On September 13, 2019 the Bank purchased full equity rights of Chartwell Compliance headquartered in Bethesda, Maryland. Purchase consideration for the acquisition totaled $4.1 million, including a cash payment of $3.1 million and the delivery $1.0 million of MVB common stock. Additionally, contingent consideration will be given to the previous owners if outlined future financial conditions of the company are met. Management estimated the fair value of the earnout utilizing the Black-Scholes option pricing model.

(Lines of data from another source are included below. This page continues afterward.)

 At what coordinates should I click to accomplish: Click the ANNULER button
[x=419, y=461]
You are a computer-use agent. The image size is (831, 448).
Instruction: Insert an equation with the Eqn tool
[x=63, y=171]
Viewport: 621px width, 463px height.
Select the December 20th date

Chartwell Compliance provides integrated regulatory compliance, state licensing, financial crimes prevention and enterprise risk management services that include consulting, outsourcing, testing and training solutions. As a stand-alone subsidiary of MVB Bank, Inc., Chartwell Compliance will expand its services to both Fintech and bank clients. Chartwell will coordinate with MVB Bank’s current compliance officers and be charged to help create and implement strategy and provide expert compliance resources to aid MVB in carrying out stringent and faster new client due diligence. Chartwell also will conduct enhanced monitoring and testing of clients.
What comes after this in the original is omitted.